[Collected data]
====
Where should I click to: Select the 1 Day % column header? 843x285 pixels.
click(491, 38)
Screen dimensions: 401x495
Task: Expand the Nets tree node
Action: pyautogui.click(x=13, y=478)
====
_Exercise:_
The records above must be written out again exactly.

_Task output:_
Where should I click to: Select the 1 Day % column header? 843x285 pixels.
click(491, 38)
Screen dimensions: 401x495
Task: Expand the Nets tree node
Action: pyautogui.click(x=13, y=478)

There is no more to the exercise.